ビタミンDのパラドックスから精密栄養へ:標的型サプリメント、検査の注意点、臨床意思決定

From the Vitamin D Paradox to Precision Nutrition: Targeted Supplementation, Assay Pitfalls, and Clinical Decision-Making.

Dalamaga Maria, Tsilingiris Dimitrios, Petropoulou Dimitra, Emfietzoglou Rodopi ほかCurrent nutrition reports

AI要約

ビタミンDは低値が慢性疾患と関連する一方、不足のない人への広範な効果は未確認です。補給は欠乏者の骨の健康や特定のグループに有効で、重度欠乏症の是正とエビデンスに基づく標的型補給を優先すべきと提言します。

AI生成の要約です — 原文を読む

Abstract(原文)

PURPOSE OF REVIEW: Vitamin D is a pleiotropic secosteroid with established skeletal functions and proposed extraskeletal effects; however, its clinical application remains contentious. Despite extensive observational evidence linking low 25(OH)D concentrations to chronic diseases, randomized controlled trials (RCTs) have largely failed to confirm many of these associations. This review focuses on the practical clinical management of vitamin D, integrating determinants of vitamin D status, assay-related limitations, targeted testing, evidence-based supplementation, and decision-making within a precision-nutrition context. RECENT FINDINGS: The discordance between observational and interventional evidence is partly explained by the inclusion of vitamin D-replete populations in major trials, background supplementation, non-linear dose-response relationships, and assay variability. For skeletal outcomes, clinically meaningful effects are mainly observed in deficiency, whereas selected benefits have been reported in specific populations, including mortality reduction in adults aged ≥ 75 years, a modest reduction in cancer mortality, and reduced progression to diabetes in adults with high-risk prediabetes. The 2024 Endocrine Society guideline recommends empiric supplementation for selected groups and discourages routine screening in healthy adults. Daily or weekly dosing is preferred to intermittent high-dose regimens, which may increase falls and fractures. Standardization initiatives have improved 25(OH)D measurement accuracy, but inter-method variability persists, complicating thresholds and cross-study comparisons.
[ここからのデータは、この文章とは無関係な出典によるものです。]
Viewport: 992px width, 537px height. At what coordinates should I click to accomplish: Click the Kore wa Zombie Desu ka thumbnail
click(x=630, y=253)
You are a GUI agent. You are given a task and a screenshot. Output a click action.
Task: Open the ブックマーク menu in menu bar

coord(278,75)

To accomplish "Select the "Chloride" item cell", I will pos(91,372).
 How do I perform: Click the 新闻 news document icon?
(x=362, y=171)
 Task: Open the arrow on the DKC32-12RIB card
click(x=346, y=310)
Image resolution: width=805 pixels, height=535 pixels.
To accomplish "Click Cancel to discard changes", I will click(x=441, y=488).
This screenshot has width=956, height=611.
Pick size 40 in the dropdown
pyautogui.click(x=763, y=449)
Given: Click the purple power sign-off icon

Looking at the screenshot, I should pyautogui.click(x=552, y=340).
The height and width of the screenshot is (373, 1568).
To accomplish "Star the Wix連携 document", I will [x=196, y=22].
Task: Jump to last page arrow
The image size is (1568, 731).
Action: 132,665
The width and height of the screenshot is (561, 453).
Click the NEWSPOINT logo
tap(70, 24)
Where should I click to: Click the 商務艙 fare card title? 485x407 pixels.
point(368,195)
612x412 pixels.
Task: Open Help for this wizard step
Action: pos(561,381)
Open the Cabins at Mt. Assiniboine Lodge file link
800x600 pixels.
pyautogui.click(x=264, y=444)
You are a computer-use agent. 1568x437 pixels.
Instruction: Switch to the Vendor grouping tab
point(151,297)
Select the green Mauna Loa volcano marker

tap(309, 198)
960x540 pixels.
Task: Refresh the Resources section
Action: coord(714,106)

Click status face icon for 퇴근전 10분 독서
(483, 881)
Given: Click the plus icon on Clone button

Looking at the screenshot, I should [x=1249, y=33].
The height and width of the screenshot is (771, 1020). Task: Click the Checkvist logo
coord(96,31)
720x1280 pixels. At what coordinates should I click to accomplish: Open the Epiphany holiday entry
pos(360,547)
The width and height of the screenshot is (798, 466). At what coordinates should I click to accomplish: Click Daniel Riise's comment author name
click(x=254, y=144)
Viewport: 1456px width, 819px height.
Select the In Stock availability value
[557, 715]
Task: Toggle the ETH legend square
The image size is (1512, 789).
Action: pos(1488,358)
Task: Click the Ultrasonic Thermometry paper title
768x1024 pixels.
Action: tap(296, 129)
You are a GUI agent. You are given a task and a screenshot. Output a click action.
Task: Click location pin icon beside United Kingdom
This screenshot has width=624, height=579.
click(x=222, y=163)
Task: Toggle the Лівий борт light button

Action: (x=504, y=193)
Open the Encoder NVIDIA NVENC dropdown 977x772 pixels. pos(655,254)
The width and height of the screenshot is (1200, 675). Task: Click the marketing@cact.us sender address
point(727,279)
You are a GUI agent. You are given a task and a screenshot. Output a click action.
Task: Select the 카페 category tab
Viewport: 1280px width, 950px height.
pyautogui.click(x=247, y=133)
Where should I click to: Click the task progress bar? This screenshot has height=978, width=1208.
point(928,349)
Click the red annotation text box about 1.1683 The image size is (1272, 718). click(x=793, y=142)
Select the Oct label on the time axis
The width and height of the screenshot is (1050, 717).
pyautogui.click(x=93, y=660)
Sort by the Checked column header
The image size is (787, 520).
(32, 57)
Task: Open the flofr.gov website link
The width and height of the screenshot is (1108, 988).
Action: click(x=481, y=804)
Genetic polymorphisms in GC, CYP2R1, CYP24A1, and VDR contribute to variability in supplementation response, although precision-nutrition approaches remain investigational. Vitamin D should be viewed as a context-dependent, threshold-driven nutrient rather than a universal preventive therapy. Clinically, priority should be given to preventing and correcting severe deficiency (< 12 ng/mL [< 30 nmol/L]), a threshold below which adverse skeletal outcomes are well documented. Supplementation should target evidence-based indications, and laboratory testing should be reserved for situations in which results inform management. Bridging evidence and practice requires trials in deficient populations, improved assay harmonization, and integration of individualized risk factors into clinical decision-making.

出典: PubMed (PMID: 42397501)。AI要約は情報提供のみを目的とし、医療的アドバイスを構成するものではありません。